=== TASK ===
Search the records for the word "panel" and pick out every line that has it.

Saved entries
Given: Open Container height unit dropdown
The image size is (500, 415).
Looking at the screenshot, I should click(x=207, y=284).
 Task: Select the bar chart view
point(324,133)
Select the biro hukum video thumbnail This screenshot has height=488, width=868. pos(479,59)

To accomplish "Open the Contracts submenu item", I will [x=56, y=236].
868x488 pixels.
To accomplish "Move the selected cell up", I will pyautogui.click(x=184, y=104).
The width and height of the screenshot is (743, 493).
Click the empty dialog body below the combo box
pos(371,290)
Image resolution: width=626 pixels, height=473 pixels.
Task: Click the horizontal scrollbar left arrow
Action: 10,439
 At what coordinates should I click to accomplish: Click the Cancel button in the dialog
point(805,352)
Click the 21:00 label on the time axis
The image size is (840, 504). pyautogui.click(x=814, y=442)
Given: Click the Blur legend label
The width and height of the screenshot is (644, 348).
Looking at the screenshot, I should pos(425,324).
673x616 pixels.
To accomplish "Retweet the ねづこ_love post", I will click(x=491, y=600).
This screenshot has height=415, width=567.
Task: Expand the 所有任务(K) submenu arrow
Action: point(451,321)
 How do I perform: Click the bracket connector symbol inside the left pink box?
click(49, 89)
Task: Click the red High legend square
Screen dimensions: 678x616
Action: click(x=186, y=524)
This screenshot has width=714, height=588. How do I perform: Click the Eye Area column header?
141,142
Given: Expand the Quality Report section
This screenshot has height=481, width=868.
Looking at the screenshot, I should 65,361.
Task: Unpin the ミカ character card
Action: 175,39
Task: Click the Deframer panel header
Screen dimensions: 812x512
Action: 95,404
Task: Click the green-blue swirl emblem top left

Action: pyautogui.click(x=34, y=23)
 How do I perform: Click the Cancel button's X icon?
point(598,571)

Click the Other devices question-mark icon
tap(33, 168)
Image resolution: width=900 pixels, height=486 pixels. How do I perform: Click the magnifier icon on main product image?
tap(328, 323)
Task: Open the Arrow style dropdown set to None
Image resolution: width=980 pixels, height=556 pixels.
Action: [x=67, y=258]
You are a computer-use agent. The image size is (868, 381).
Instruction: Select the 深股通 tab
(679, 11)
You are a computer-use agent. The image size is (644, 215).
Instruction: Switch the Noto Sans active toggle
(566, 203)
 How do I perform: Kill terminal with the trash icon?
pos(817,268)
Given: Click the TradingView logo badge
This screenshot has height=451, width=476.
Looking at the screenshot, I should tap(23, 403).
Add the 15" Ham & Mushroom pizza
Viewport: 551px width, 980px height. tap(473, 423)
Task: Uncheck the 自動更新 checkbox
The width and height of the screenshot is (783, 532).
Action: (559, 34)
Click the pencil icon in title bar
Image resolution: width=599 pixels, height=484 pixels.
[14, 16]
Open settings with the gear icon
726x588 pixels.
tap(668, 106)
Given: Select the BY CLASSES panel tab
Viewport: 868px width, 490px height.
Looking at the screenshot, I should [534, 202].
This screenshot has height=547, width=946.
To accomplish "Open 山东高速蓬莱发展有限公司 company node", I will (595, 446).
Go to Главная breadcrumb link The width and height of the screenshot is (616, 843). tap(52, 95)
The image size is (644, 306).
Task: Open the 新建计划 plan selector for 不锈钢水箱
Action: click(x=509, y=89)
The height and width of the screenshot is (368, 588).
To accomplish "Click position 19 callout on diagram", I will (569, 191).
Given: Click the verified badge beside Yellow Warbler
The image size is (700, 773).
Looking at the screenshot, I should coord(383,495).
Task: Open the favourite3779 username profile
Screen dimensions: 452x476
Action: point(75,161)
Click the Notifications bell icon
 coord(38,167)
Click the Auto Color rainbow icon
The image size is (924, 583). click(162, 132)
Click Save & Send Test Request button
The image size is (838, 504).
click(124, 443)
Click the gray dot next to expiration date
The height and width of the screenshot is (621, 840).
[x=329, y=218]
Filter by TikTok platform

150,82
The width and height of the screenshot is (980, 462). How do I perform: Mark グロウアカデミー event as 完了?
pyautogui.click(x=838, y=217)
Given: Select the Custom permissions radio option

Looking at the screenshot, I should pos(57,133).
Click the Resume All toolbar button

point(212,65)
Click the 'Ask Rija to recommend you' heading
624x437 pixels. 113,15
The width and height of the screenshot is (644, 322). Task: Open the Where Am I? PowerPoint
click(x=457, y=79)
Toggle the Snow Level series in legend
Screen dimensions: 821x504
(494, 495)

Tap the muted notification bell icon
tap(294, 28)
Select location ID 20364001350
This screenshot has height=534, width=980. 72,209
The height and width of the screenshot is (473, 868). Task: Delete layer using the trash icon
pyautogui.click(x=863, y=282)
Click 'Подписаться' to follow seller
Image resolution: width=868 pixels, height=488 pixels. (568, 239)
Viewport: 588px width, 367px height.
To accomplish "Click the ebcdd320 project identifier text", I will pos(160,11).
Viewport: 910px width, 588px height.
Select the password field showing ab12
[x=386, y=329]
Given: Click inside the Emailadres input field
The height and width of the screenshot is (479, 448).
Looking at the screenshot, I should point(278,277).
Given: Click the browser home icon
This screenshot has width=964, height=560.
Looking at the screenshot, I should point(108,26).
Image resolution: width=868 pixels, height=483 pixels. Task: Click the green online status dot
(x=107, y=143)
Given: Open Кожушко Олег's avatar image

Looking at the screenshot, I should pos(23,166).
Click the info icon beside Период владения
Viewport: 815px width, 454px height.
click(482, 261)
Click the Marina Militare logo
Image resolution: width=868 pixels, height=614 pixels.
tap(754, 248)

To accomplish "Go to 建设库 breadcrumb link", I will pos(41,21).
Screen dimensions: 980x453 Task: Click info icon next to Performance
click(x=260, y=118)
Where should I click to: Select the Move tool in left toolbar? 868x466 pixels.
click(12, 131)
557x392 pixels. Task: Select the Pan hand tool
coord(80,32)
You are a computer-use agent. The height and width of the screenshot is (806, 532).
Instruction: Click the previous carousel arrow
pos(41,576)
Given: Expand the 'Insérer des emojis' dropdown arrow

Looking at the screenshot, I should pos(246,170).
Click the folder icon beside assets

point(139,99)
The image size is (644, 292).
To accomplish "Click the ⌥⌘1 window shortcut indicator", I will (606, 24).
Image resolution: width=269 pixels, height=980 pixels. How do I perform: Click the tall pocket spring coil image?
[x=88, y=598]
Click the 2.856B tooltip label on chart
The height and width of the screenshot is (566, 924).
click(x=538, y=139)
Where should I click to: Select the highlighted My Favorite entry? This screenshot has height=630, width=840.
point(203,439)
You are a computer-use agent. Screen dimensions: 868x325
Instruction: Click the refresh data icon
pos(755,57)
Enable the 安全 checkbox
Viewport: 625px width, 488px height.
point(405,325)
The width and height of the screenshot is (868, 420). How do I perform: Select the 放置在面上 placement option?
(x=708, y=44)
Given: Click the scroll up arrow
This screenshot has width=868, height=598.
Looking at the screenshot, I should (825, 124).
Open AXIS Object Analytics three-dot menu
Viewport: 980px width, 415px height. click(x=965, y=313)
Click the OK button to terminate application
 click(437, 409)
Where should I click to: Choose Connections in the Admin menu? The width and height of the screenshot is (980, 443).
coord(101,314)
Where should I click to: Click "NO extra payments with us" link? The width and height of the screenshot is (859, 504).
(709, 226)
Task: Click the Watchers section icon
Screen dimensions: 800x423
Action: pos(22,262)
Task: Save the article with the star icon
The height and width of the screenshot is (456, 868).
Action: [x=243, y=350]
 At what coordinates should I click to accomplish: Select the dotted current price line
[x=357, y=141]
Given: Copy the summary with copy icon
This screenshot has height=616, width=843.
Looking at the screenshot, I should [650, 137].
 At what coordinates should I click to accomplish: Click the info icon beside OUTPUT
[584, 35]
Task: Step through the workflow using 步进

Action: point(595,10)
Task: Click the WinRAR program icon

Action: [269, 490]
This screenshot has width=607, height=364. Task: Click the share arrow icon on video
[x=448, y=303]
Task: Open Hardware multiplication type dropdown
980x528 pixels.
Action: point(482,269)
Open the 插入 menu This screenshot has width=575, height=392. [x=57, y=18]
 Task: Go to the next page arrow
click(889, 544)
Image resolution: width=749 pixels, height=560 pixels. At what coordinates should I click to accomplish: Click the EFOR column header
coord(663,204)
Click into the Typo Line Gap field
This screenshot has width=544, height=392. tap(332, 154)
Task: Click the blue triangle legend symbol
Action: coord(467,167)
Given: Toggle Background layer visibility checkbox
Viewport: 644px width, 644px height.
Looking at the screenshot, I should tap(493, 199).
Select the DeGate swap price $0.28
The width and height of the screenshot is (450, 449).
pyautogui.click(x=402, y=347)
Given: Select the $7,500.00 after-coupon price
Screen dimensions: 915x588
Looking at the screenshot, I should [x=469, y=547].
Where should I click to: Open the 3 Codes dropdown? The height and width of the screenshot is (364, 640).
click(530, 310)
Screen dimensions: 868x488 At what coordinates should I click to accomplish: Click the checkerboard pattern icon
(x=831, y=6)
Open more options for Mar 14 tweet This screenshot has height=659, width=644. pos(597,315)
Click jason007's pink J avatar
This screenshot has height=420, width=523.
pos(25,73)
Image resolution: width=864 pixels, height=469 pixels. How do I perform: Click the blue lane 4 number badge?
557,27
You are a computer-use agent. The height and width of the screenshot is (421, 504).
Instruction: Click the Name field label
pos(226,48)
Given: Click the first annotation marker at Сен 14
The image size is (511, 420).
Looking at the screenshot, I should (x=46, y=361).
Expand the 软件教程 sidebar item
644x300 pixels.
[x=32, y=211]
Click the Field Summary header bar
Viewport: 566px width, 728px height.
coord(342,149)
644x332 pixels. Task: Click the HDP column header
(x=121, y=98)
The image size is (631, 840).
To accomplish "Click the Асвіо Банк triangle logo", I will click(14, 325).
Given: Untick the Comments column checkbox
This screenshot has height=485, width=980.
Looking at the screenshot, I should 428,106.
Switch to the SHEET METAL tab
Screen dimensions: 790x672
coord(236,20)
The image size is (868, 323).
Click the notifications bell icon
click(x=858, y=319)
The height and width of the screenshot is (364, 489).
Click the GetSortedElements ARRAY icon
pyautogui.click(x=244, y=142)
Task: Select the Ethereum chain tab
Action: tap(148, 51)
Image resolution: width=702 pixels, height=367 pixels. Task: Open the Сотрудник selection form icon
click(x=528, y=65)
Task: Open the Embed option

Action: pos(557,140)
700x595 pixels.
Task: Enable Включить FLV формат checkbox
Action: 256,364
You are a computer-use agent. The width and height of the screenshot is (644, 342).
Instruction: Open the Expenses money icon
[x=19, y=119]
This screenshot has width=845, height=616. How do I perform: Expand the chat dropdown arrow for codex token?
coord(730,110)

=== SOLUTION TO THIS EXERCISE ===
Task: Click the Deframer panel header
Given: Select the BY CLASSES panel tab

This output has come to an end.